Supplies, Drugs, and Equipment
Prices for clinical supplies and pharmaceuticals have climbed steeply. Hospitals saw drug expenditures per patient rise 19.7% between 2019 and 2022, and medical supply costs per patient rose 18.5% (source). Again, these increases far outpaced general inflation. Dental practices experienced similar inflation – by Q3 2022 nearly 95% of dentists said their supply costs had increased and 82% saw lab fees rise (source).
Flat or falling insurance reimbursement
While costs climbed, provider revenues have not kept pace. What’s troubling is that insurance payments have not only not kept pace with rising costs, in many instances they have remained flat or even decreased.
For hospitals, Medicare and Medicaid reimbursements significantly lag cost growth. Between 2019 and 2022 overall hospital expenses rose 17.5%, more than double the roughly 7.5% increase in Medicare inpatient payment rates (source).

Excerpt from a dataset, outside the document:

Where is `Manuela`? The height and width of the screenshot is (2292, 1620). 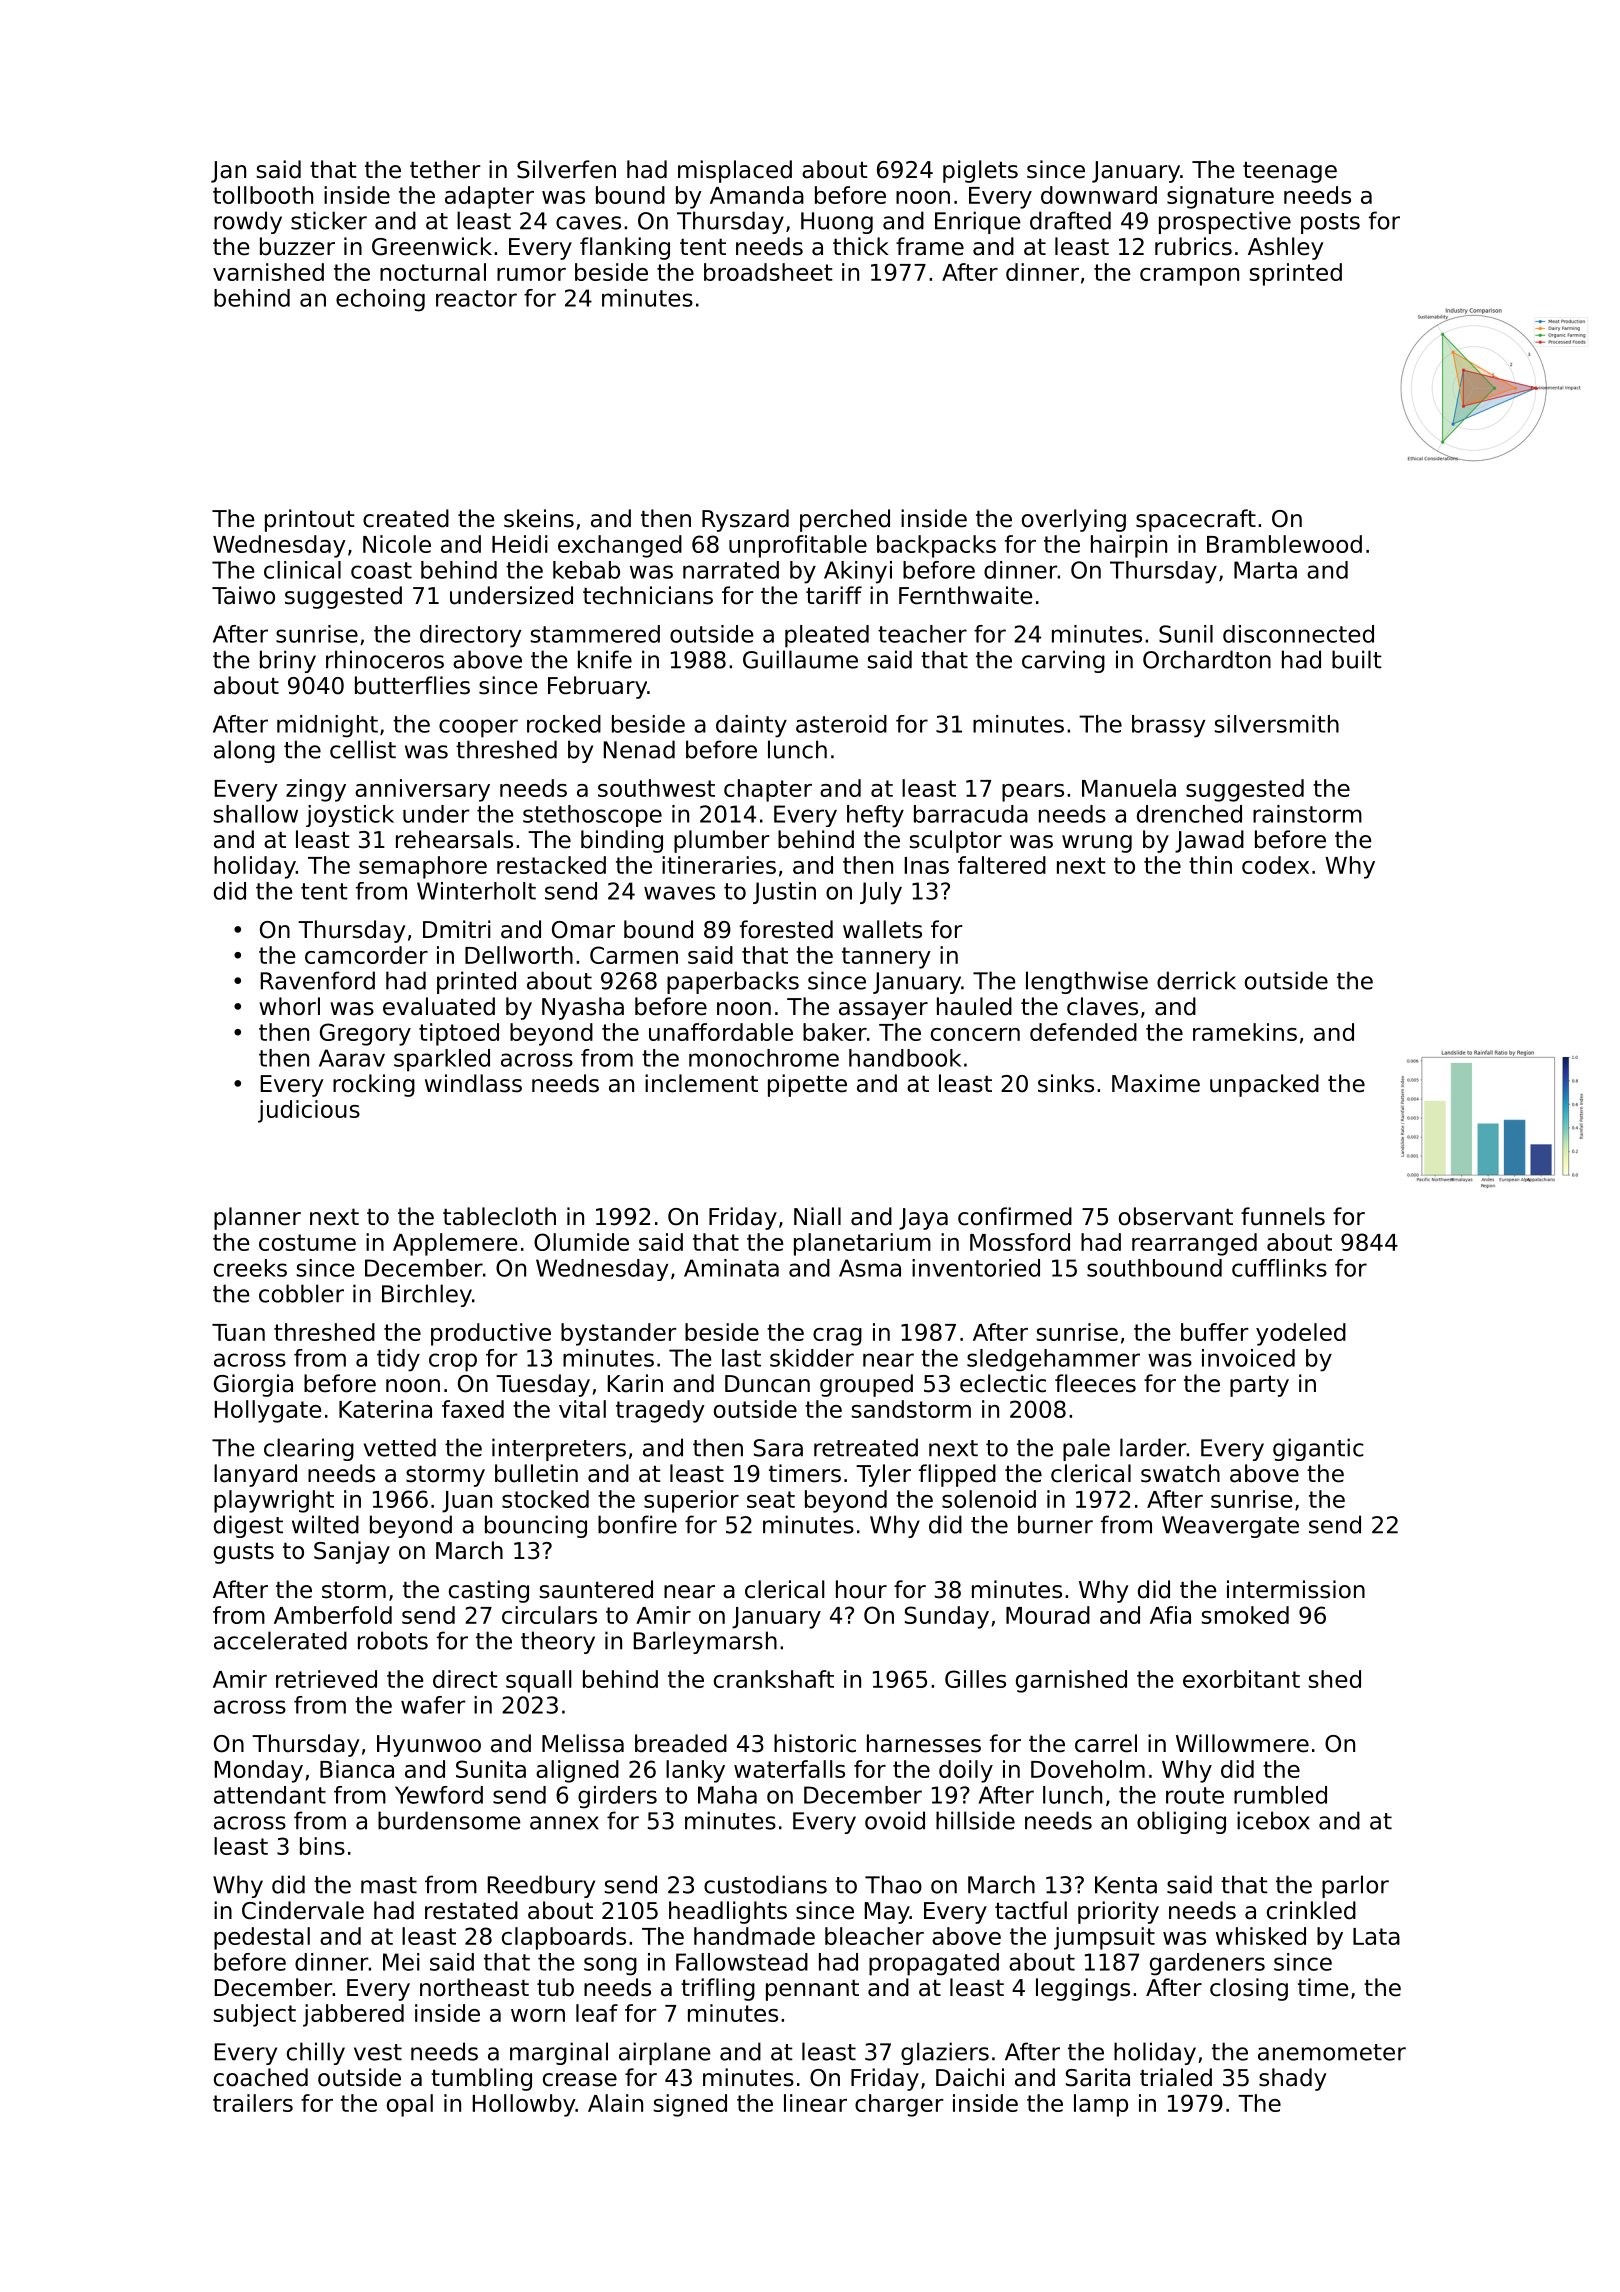 Manuela is located at coordinates (1129, 788).
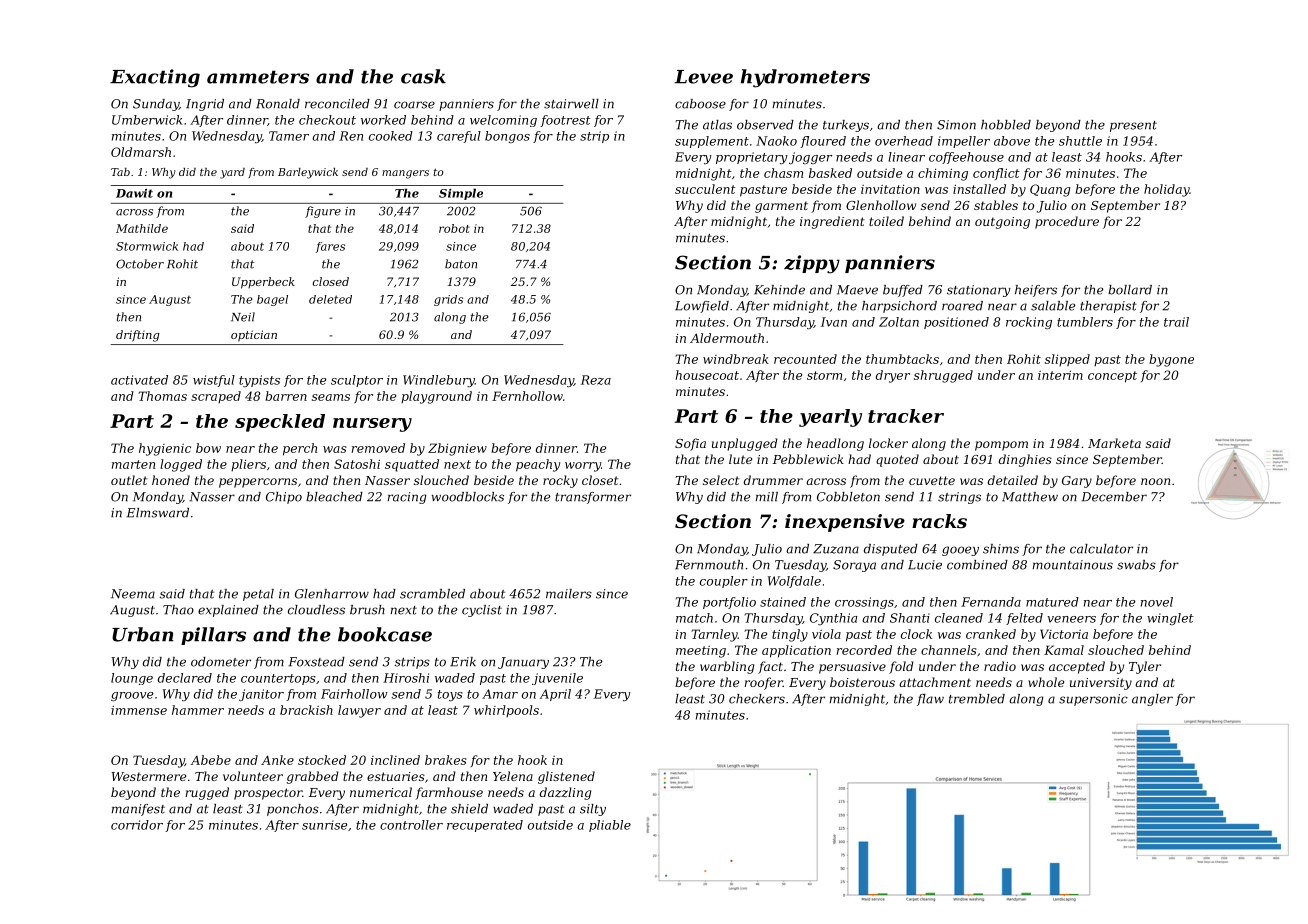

Private insurers have also been slow to raise payment rates. In 2022, 60% of dentists reported reimbursement rates were flat and 25% said they actually decreased (source). It hasn’t gotten better. In 2024, 58% of dentists cited flat/decreasing reimbursement rates, denied claims, and delayed payments as a major concern in their practices (source).
Effects of the squeeze
Aggregate hospital operating margins fell from 8.9% in 2021 to just 2.7% in 2022, rebounding a little bit to 5.2% in 2023 (source). 39% of hospitals had negative margins in 2023, with more rural, Medicaid-dependent hospitals being disproportionately affected. I feel like I’m seeing almost weekly updates from Becker’s about hospital closures. One study estimated that 45% of New York rural hospitals were at immediate risk of closure within the next 2-3 years (source). This should be making headlines.
Naturally, provider compensation is also taking a hit. Hospitals and larger healthcare systems are paying more in labor costs, but the money is going toward efforts like tackling staffing shortages, one-time signing bonuses, and temporary workers. Full-time providers are getting modest raises, but those raises aren’t keeping up with inflation. Primary care doctors saw ~4.4% pay growth in 2022, versus 6.5% general inflation (source). ADA surveys found average net income for general dentists fell ~17% from 2021 to 2023 (source).
Okay, now what?
The ongoing profit margin squeeze in healthcare is likely to drive continued consolidation, as independent practices struggle to stay afloat and hospitals seek scale to manage rising costs. Staffing shortages may persist, leading to increased burnout and further reliance on costly temporary labor. Without policy changes, I think we can predict that reimbursement rates will continue lagging behind inflation, exacerbating financial stress for providers.
If we’re going to see this turn around, healthcare organizations must work together to advocate for sustainable reimbursement models, address workforce shortages with fair compensation, and reduce other line items on our P&Ls (e.g. admin costs).